Le temps des égarés

Arte TV a récemment diffusé « le temps des égarés », un excellent téléfilm de Virginie Sauveur sur le parcours humain et administratif d’immigrants aux prises avec l’OFPRA.

L’OFPRA est l’Office Français pour la protection des réfugiés et apatrides. Sur son site internet, l’Office indique qu’il est chargé de l’application des textes régissant le droit d’asile. Le slogan accompagnant son logo est « à l’écoute du monde ». C’est toute la difficulté de ses agents : se mettre à l’écoute de personnes qui souvent ne partagent pas notre culture et ne parlent pas notre langue ; et appliquer avec rigueur des textes qui aboutissent au rejet d’une grande partie des demandes.

Justement, une fonctionnaire de l’OFPRA reçoit Abdul Yassim (Amer Alwan), un homme qui a fui l’Irak où sa famille qui, dit-il, a été assassinée par Daech. Elle ne croit pas en son histoire, se dit lasse de s’entendre raconter des boniments.

+ + + +

→ **Consigne**
Reprenez le texte sur le téléfilm « Le temps des égarés » à la suite de sa dernière phrase.

→ **Données enregistrées**
+ + + +

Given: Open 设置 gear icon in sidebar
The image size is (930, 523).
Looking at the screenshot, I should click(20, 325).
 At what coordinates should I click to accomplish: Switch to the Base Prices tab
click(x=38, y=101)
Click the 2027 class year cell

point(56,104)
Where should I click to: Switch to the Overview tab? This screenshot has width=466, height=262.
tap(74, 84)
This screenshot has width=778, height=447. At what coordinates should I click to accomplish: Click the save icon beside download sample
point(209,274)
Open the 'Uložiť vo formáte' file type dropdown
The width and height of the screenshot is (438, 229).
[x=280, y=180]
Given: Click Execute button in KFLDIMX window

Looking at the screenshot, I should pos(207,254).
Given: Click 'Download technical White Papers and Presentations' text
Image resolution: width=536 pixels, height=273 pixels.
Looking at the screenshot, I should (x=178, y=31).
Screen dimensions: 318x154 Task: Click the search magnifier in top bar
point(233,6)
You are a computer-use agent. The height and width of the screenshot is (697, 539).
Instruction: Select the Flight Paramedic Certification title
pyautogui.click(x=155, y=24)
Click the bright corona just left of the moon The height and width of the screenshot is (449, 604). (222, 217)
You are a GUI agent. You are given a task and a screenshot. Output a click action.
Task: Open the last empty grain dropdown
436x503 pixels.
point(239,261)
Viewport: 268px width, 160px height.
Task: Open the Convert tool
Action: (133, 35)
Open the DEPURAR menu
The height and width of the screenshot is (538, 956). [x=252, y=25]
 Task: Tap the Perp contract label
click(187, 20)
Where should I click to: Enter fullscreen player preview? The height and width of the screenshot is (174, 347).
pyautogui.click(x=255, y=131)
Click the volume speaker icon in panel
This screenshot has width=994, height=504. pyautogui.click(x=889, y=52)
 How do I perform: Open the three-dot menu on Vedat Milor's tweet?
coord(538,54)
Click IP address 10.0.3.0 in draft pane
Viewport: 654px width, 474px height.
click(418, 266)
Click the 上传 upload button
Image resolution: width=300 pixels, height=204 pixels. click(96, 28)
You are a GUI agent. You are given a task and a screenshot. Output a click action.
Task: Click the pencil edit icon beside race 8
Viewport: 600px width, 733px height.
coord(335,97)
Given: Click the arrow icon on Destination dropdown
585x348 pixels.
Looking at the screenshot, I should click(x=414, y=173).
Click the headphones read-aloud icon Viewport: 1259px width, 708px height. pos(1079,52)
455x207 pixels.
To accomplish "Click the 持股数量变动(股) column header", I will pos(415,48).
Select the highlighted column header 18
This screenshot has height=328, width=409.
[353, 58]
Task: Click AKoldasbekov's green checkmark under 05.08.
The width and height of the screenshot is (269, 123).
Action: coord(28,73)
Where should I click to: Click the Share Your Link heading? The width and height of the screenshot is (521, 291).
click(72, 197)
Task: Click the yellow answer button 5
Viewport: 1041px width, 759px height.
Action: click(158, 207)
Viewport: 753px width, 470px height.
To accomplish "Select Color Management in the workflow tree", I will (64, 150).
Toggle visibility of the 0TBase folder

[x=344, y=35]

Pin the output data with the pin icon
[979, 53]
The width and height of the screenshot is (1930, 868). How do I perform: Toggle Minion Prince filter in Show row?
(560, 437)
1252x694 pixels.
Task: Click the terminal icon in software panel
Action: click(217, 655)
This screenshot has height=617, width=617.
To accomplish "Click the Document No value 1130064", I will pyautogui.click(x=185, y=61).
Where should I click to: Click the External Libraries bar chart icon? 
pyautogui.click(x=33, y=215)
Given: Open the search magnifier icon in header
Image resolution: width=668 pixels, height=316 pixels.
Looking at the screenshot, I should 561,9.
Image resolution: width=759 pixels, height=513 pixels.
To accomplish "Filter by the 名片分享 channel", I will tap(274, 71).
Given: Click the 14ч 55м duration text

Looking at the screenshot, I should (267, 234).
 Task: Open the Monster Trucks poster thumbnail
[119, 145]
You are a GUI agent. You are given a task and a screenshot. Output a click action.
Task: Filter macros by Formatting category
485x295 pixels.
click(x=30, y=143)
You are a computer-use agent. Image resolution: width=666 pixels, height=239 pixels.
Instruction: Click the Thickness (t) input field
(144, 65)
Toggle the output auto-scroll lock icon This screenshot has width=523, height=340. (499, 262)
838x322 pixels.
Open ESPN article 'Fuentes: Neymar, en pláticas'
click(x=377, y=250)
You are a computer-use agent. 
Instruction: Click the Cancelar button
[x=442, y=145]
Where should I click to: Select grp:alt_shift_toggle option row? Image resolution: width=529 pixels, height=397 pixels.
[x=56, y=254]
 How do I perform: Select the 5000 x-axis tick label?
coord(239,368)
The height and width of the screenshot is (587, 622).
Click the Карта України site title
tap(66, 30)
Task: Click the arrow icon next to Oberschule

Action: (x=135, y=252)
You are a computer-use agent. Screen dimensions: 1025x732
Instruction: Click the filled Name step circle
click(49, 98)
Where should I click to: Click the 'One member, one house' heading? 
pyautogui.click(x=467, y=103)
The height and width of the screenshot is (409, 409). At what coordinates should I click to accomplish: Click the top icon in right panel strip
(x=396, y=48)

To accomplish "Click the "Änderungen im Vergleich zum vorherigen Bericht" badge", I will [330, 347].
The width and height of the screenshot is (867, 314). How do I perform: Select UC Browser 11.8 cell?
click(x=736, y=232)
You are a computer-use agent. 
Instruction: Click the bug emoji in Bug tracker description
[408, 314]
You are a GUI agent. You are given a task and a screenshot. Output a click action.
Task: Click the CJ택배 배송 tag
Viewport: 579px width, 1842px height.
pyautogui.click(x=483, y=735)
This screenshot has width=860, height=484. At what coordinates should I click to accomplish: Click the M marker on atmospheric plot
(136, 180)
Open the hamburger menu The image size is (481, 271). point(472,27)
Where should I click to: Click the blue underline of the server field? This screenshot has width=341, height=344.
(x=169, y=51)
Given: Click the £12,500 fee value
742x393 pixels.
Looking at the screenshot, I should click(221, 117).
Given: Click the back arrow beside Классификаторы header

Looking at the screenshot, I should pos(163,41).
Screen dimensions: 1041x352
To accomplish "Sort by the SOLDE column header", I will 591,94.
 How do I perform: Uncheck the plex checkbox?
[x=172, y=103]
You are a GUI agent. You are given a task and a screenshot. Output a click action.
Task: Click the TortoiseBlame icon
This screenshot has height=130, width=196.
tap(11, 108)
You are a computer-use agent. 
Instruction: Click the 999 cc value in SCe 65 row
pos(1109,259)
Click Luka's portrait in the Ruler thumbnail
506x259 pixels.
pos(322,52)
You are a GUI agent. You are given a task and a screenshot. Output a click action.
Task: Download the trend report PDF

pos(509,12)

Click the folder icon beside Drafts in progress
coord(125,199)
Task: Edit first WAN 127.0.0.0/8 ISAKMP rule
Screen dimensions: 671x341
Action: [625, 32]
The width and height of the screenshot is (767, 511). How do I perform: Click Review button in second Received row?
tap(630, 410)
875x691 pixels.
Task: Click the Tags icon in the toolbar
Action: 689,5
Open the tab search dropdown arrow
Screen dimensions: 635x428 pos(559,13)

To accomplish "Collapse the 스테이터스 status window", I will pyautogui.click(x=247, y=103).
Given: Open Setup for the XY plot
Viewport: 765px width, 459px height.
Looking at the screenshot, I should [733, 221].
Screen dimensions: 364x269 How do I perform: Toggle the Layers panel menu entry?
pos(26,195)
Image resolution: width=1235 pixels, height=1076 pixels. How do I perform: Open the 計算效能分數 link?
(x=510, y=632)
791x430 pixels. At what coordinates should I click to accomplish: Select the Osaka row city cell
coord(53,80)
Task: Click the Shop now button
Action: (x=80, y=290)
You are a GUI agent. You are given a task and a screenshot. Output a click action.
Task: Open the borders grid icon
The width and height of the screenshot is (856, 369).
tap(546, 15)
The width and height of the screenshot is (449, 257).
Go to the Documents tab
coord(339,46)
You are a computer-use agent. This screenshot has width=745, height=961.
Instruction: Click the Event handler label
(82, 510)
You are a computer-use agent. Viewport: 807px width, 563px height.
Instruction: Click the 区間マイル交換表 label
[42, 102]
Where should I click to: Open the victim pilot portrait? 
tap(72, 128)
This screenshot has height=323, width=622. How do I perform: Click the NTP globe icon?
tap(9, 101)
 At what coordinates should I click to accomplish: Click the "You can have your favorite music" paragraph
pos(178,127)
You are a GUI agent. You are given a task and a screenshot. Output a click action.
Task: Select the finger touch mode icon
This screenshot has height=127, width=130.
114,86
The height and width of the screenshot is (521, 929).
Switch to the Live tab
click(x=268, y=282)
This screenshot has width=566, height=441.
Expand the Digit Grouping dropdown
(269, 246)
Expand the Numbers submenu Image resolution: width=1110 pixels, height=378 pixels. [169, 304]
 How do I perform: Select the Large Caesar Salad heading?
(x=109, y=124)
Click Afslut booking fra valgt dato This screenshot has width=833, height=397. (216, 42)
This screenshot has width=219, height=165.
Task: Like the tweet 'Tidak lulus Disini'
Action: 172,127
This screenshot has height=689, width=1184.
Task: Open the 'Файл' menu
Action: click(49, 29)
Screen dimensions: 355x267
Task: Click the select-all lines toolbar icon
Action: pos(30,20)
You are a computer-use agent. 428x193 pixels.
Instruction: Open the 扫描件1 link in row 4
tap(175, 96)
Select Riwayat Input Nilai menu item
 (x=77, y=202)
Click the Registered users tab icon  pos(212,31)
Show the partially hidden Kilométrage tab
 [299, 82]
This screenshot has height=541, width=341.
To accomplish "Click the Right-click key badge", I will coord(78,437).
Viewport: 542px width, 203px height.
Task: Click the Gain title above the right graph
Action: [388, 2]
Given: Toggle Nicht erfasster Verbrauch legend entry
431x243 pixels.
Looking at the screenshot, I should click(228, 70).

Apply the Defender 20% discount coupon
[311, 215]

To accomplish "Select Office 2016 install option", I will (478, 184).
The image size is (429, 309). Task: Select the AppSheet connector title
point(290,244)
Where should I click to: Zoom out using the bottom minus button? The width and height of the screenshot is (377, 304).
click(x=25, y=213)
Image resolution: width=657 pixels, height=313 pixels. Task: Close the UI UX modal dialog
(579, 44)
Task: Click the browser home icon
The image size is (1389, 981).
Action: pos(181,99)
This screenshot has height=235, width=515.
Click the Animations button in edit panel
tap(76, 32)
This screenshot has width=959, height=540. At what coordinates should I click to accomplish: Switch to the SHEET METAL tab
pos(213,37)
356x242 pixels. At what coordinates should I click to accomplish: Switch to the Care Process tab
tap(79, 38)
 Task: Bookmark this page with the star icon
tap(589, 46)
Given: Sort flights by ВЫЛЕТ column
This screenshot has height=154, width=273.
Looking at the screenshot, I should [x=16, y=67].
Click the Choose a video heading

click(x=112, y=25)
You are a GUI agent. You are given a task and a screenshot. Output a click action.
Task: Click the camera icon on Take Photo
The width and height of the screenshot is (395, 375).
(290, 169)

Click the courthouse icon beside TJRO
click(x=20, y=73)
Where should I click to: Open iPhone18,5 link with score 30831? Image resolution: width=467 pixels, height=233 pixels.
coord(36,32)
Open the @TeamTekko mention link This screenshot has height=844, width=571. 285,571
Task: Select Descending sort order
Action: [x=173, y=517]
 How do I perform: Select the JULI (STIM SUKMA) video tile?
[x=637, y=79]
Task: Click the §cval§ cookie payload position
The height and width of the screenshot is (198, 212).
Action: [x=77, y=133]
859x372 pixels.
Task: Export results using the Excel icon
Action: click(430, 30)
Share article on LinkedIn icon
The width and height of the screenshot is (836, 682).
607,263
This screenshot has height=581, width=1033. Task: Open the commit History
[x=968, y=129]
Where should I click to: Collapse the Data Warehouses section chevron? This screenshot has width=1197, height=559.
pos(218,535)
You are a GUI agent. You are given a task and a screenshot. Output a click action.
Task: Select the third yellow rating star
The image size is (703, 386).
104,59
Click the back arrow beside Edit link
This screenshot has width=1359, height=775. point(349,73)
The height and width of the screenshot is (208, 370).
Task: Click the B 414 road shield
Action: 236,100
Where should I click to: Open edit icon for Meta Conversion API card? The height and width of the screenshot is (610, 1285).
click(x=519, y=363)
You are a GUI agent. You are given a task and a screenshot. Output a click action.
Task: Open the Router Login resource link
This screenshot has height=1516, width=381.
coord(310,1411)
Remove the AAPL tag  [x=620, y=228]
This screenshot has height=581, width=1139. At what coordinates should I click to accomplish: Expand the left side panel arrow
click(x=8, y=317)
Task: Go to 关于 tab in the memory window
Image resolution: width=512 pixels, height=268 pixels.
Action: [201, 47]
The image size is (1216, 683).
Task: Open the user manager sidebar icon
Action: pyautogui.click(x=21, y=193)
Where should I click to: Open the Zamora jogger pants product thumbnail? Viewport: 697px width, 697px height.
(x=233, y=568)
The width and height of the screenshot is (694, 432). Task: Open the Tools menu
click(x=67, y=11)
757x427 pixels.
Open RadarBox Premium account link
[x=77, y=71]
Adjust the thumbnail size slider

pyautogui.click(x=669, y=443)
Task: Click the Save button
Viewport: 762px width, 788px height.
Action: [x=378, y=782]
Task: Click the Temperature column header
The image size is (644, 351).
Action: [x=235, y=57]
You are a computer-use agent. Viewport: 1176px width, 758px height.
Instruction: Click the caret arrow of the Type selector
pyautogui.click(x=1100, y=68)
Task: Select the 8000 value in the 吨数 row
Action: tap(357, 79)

+ + + +

→ **Réponse**
Sira Diabate (Claudia Tagbo) est interprète multilingues à l’OFPRA. Mais surtout, l’office lui offre l’opportunité d’un business lucratif : elle fabrique, moyennant finances, de belles histoires aux candidats au droit d’asile. Elle a même réussi à transformer un milicien turc d’extrême droite en Kurde victime du régime d’Ankara.

Sira a elle-même fui sa famille et son pays lorsque, petite fille, une sorcière était sur le point de l’exciser. Elle a décidé de ne se jamais laisser émouvoir. Lorsqu’arrive sur le pas de sa porte Assa (Hadja Traore), une pétillante petite fille d’une douzaine d’années dont le père est en cours d’expulsion, Sira n’a qu’une idée : se débarrasser de l’intruse. Mais celle-ci, dans sa rage de vivre, lui rappelle trop sa propre histoire.

Dernier personnage clé : la jeune avocate Louise Elaouidi (Alice Belaïdi), spécialiste de droit pénal mais qu’une suite de rencontres convertira à la défense des migrants.

Le film de Virginie Sauveur mène le spectateur de rebondissement en rebondissement. Les acteurs sont remarquables, à commencer par Claudia Tagbo et la petite Hadja Traore. Des scènes sont empreintes de poésie, comme l’évocation de la fuite et de l’exil de Sira, ombres chinoises à l’appui.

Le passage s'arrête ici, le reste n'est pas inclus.